I am wondering if you could create a script that would look if /library has been open and then exclude them from a profile. We found removing the wireless profile gets our users attention.

If they haven't got admin rights they shouldn't be able to modify much if anything there.
If they are admins, well then they are admins...

@CapU - Not that we're aware of. There aren't many of these users who are the combination of "tech savvy enough to mess with things" and "resistant to the idea that we're managing them". We're just trying to be proactive. IT isn't the most trusted or respected department at my org.

@bentoms , @Look - They are, sadly, due to precedent. I'm looking to just modify the permissions for the root Library to rw- as opposed to rwx

@jared_f That's a possibility I suppose, though we'd have to figure out what to take away as not all of our users are on wifi...

I sincerely don't think its possible, or recommended to change the permissions on the root Library folder.
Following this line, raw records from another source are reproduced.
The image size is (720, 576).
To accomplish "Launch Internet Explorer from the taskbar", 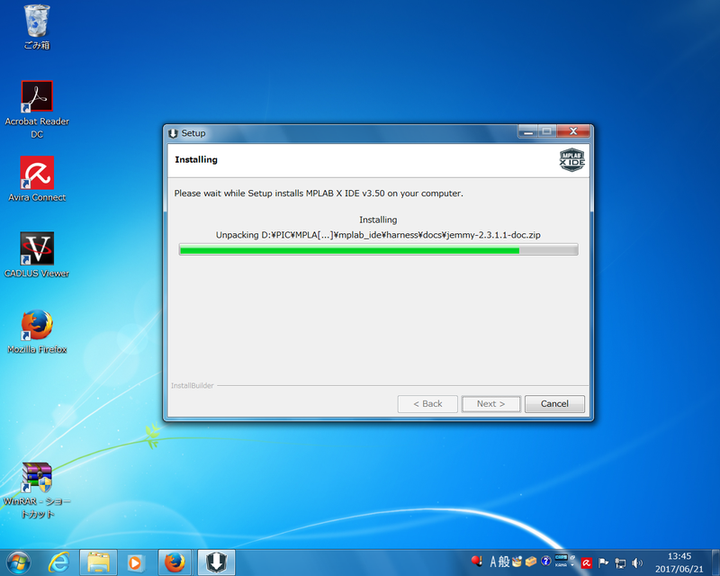I will tap(60, 562).
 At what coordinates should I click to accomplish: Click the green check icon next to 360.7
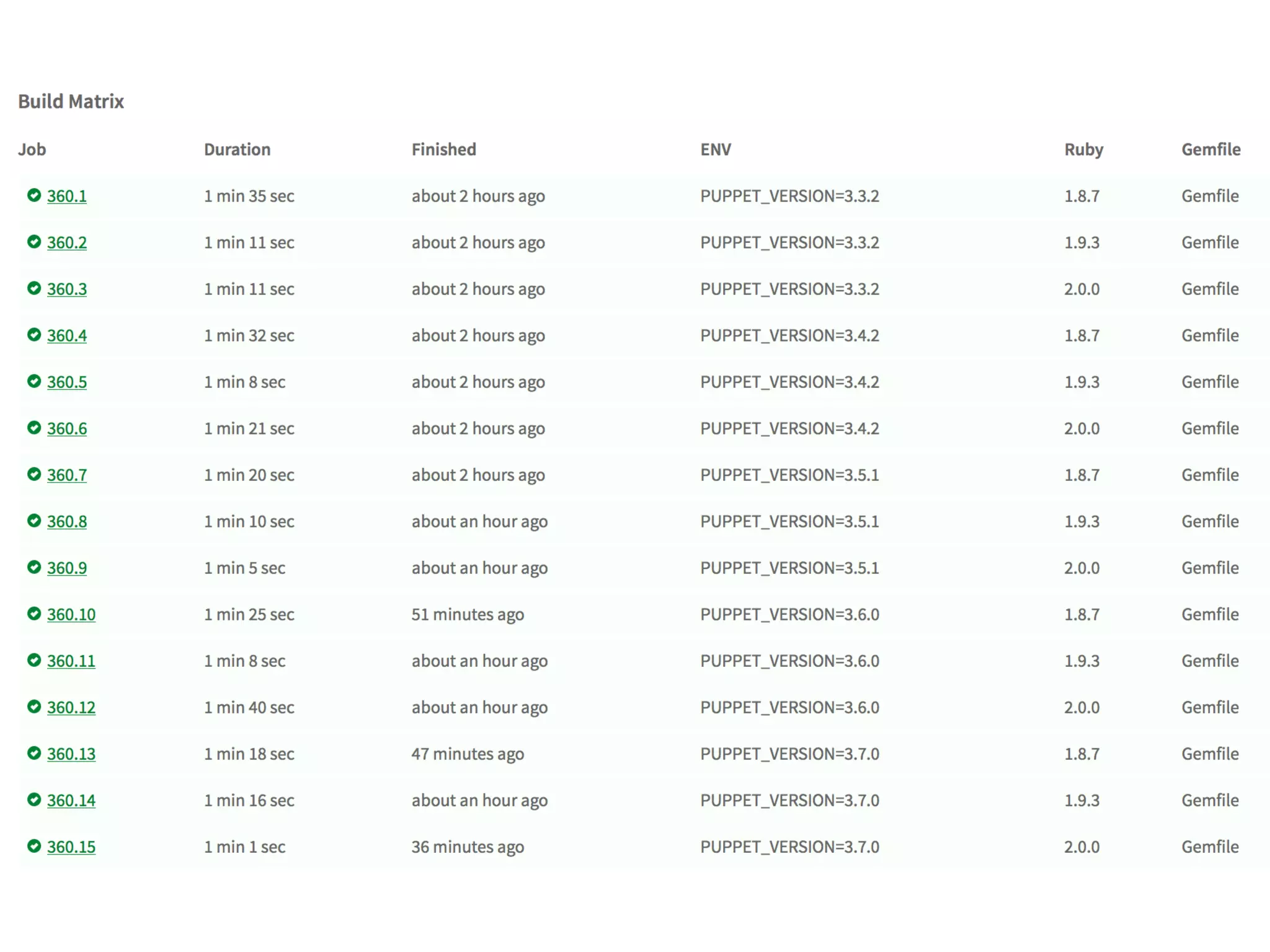34,474
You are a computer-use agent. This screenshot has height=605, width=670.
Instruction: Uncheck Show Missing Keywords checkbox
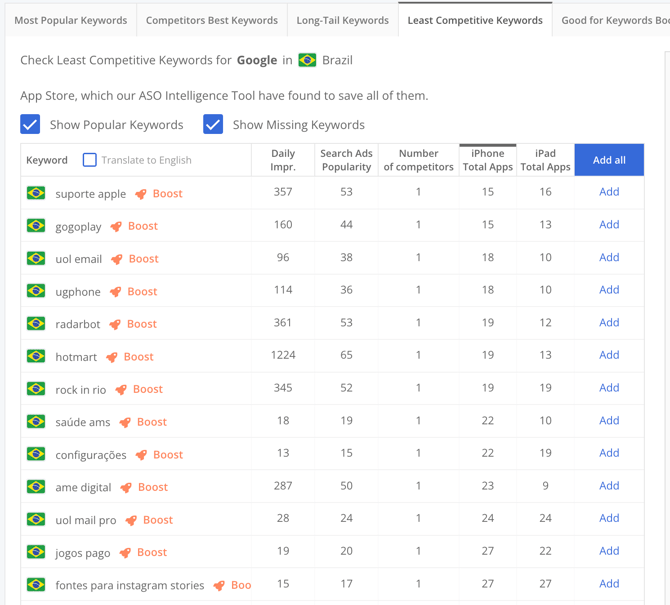[x=213, y=124]
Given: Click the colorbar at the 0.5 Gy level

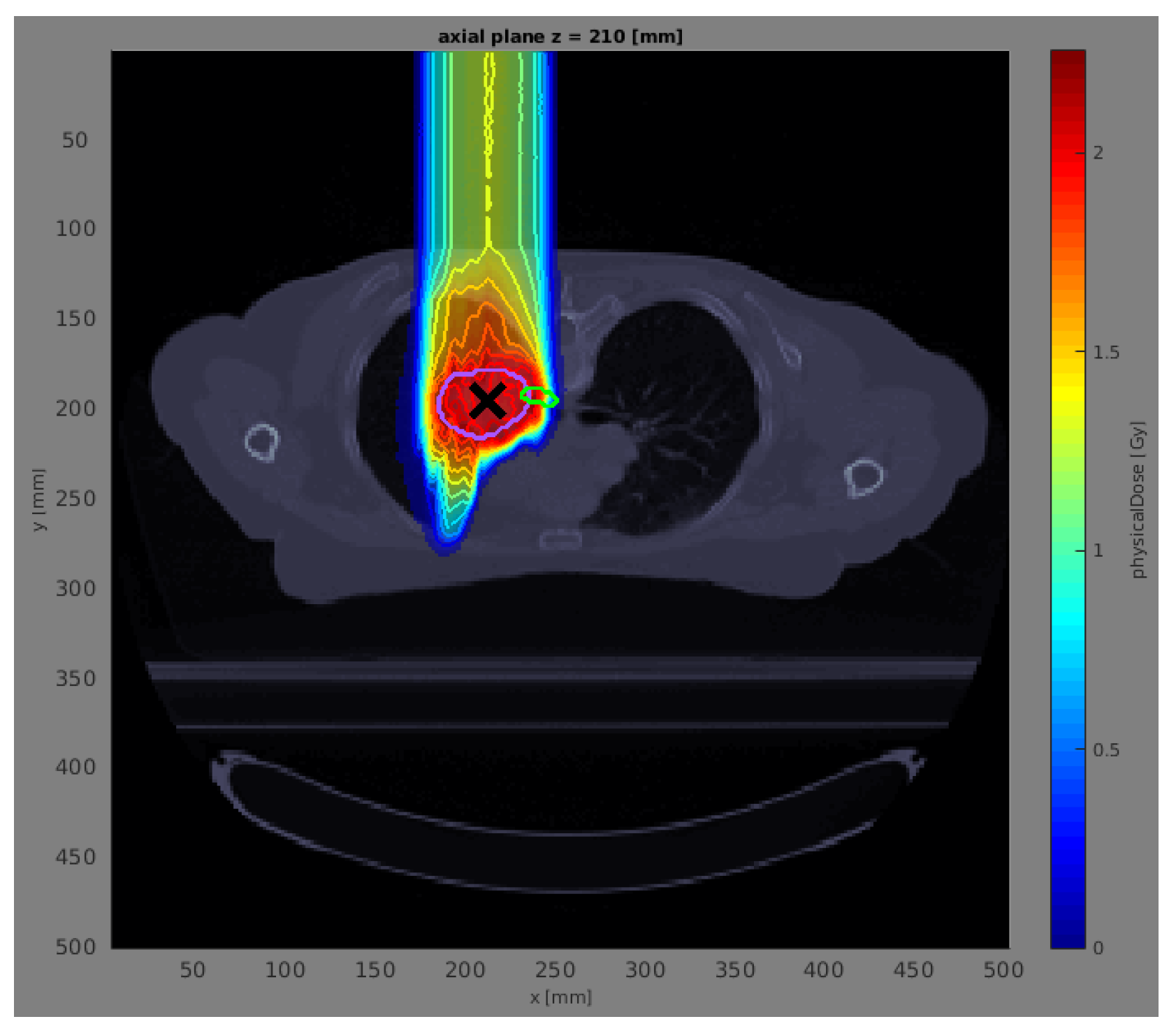Looking at the screenshot, I should click(x=1068, y=749).
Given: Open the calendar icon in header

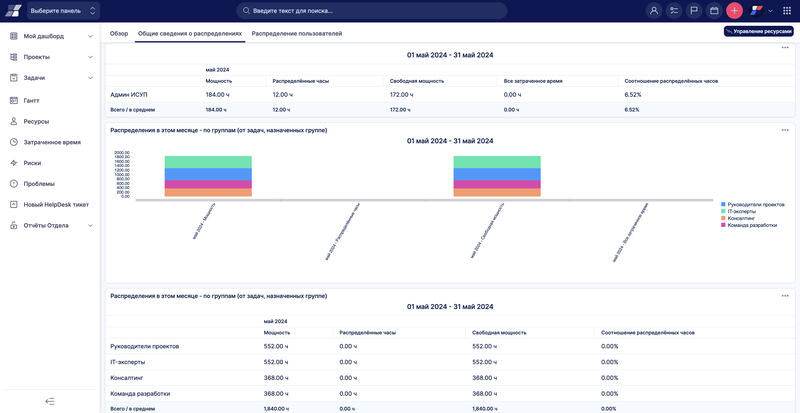Looking at the screenshot, I should point(714,11).
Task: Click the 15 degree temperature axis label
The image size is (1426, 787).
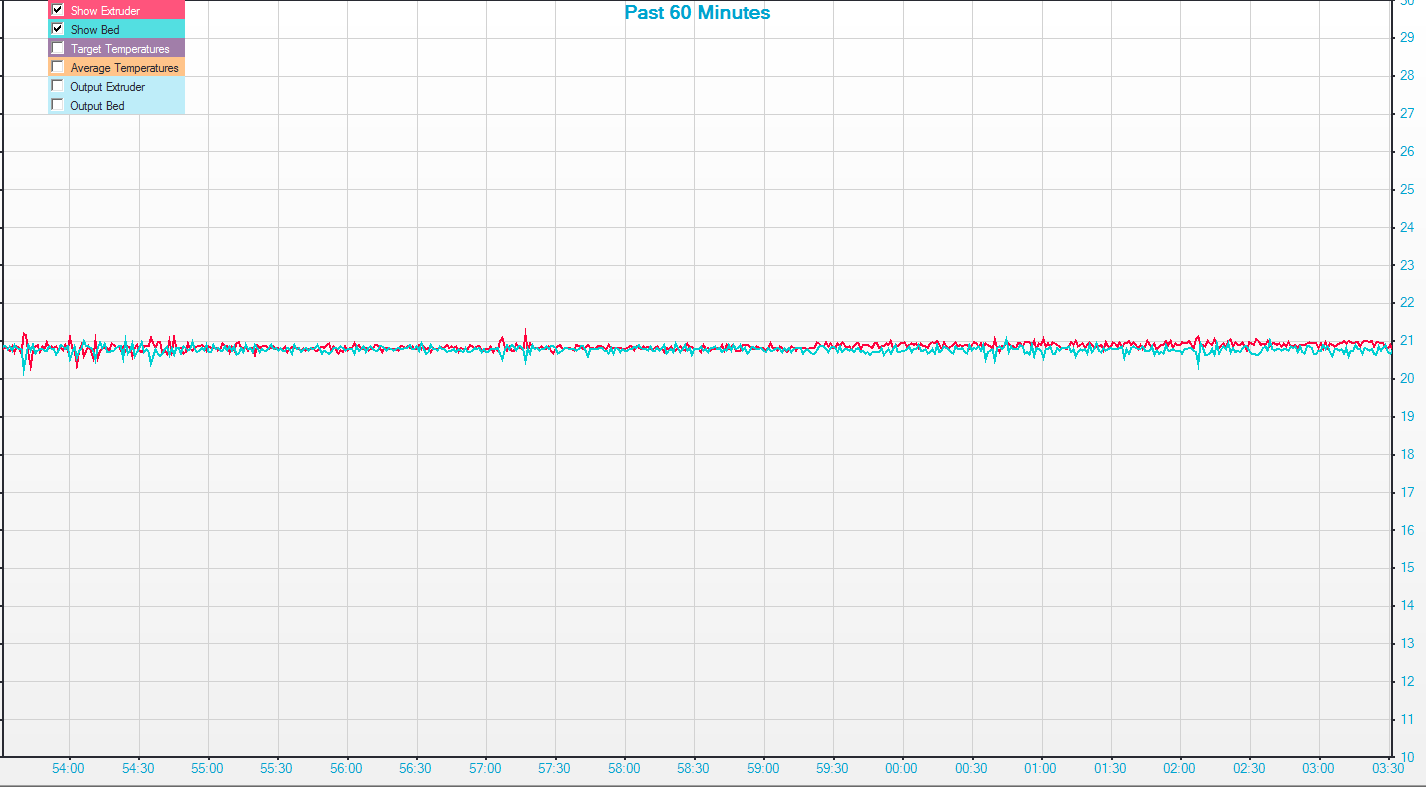Action: [x=1406, y=568]
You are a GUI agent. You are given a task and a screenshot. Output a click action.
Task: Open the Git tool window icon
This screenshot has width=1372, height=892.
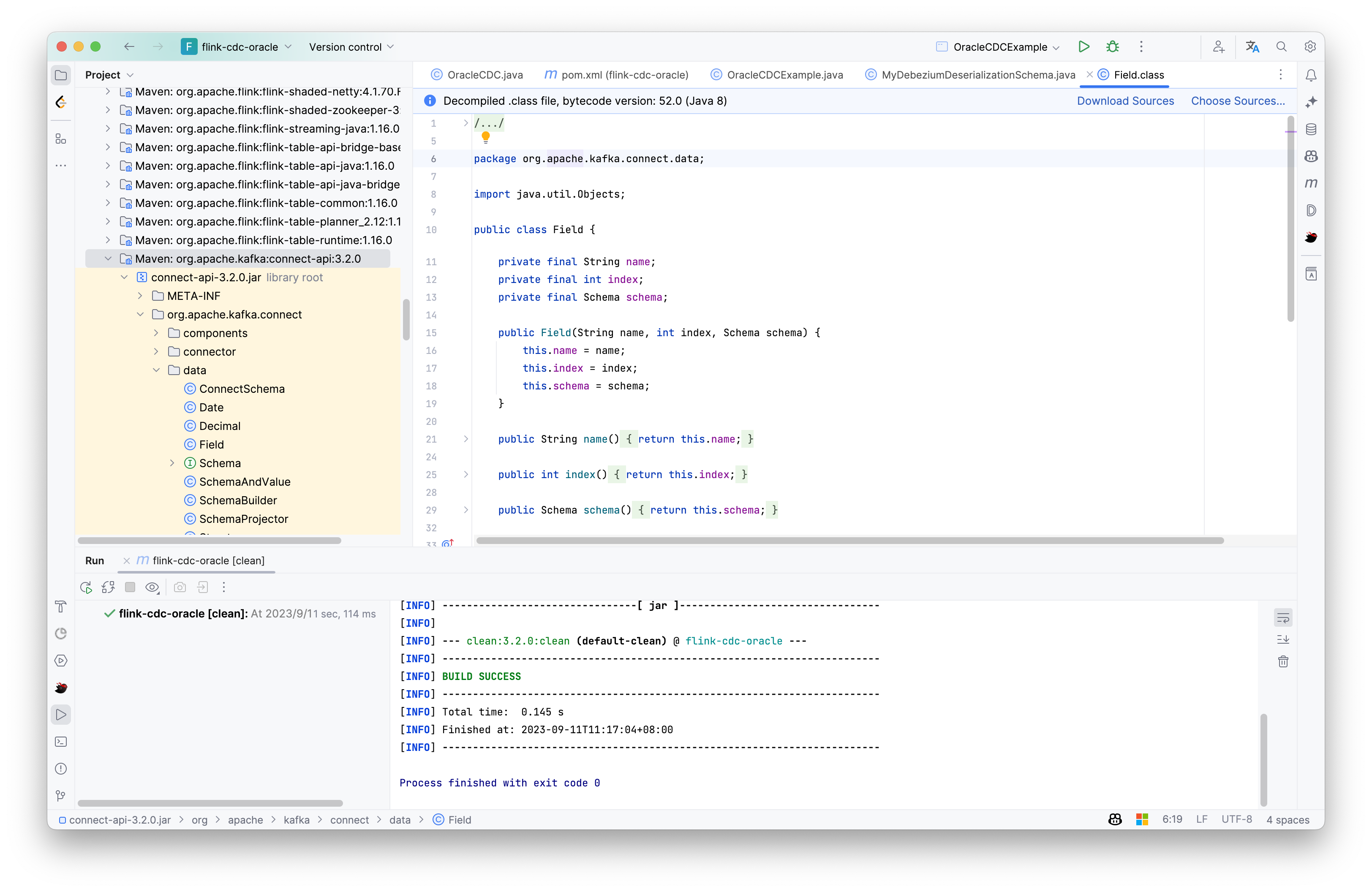tap(61, 796)
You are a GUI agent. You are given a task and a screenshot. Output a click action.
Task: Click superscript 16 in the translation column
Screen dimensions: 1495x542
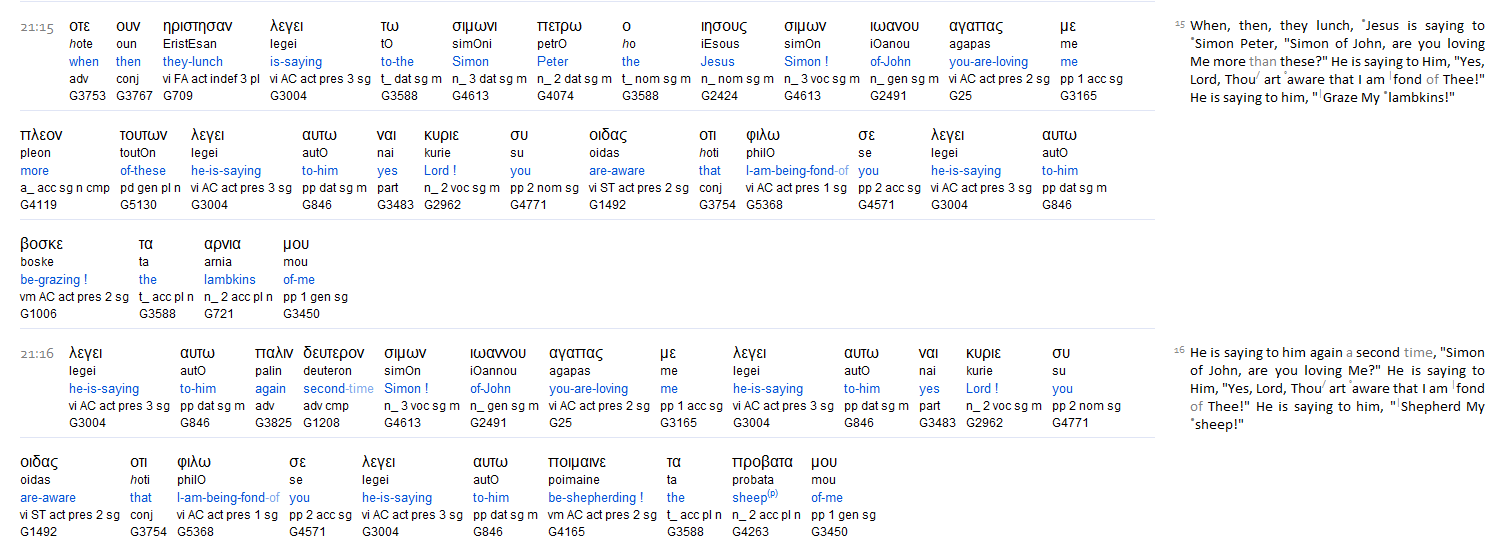coord(1179,350)
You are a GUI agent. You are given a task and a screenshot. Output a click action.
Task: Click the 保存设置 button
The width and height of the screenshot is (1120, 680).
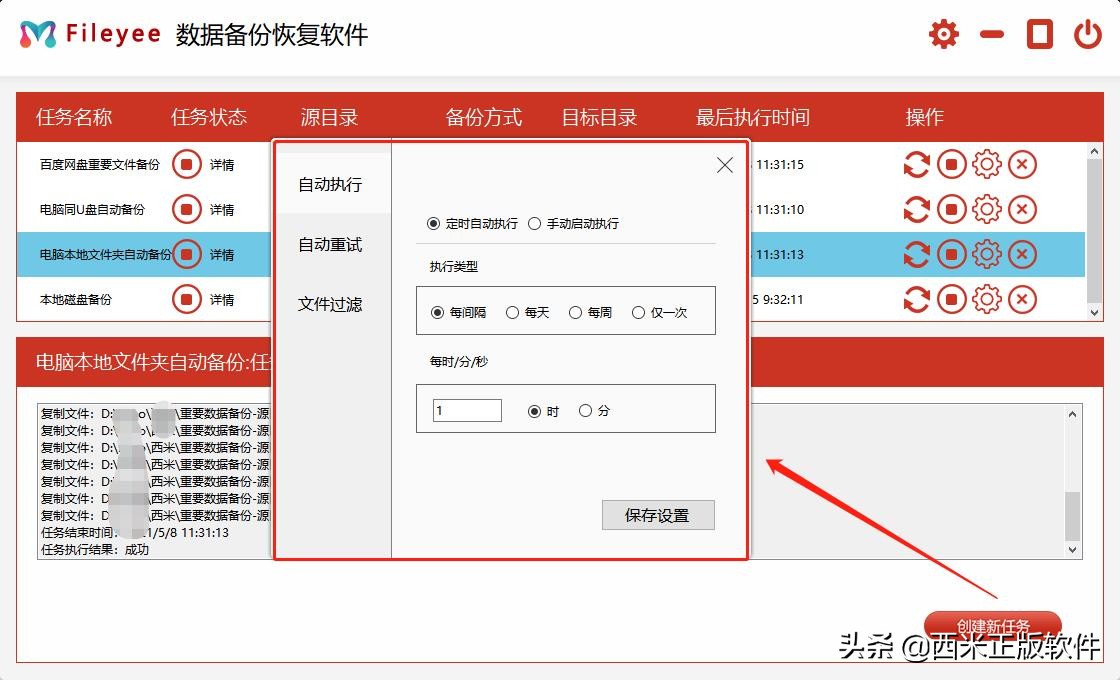tap(658, 515)
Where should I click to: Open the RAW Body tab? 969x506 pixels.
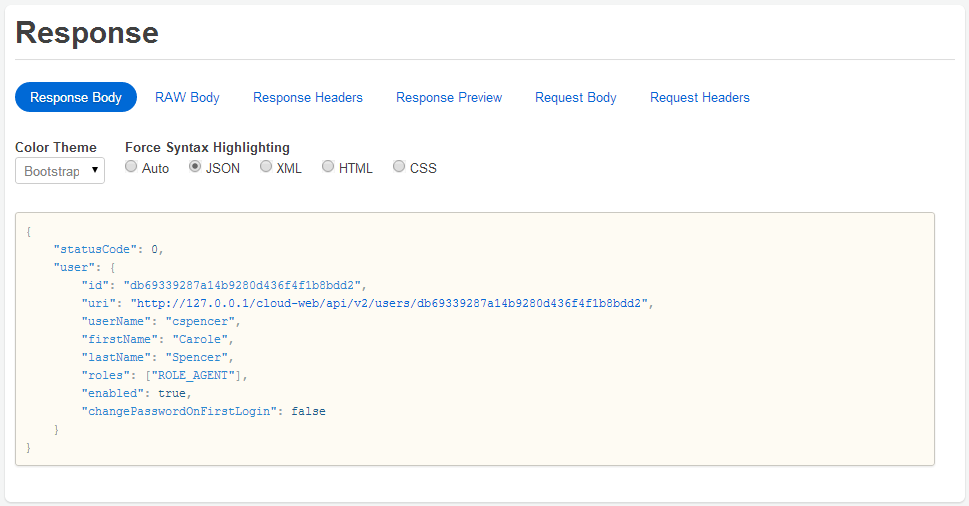(187, 97)
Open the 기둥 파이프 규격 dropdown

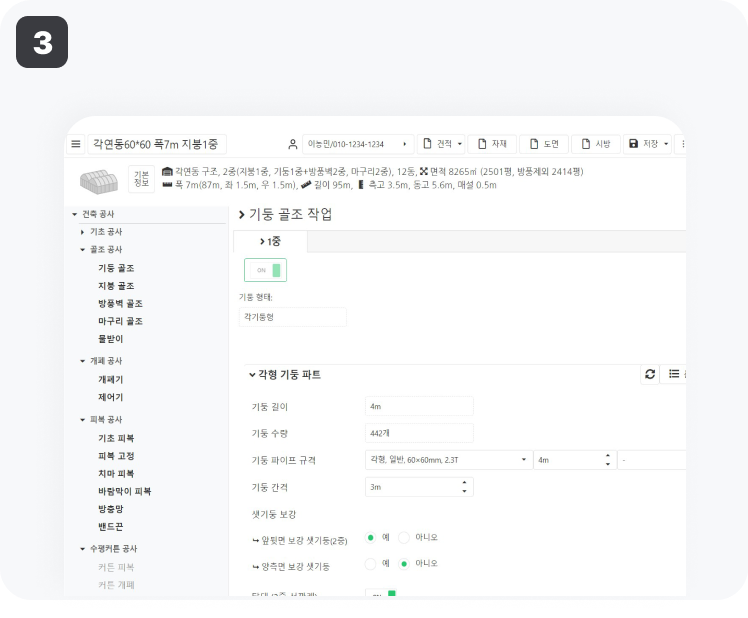(447, 460)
Many applications need to be able to read support files and other items from those directories that are in the root Library folder, so messing with the permissions is very likely to break stuff on you. The general rule of thumb is, never change the permissions on a directory that is managed and owned by the operating system. I would not do it.

Can you detail some of the concerns you have about what they may mess with, or what you've already seen messed with? That may help us help you come up with a more realistic solution.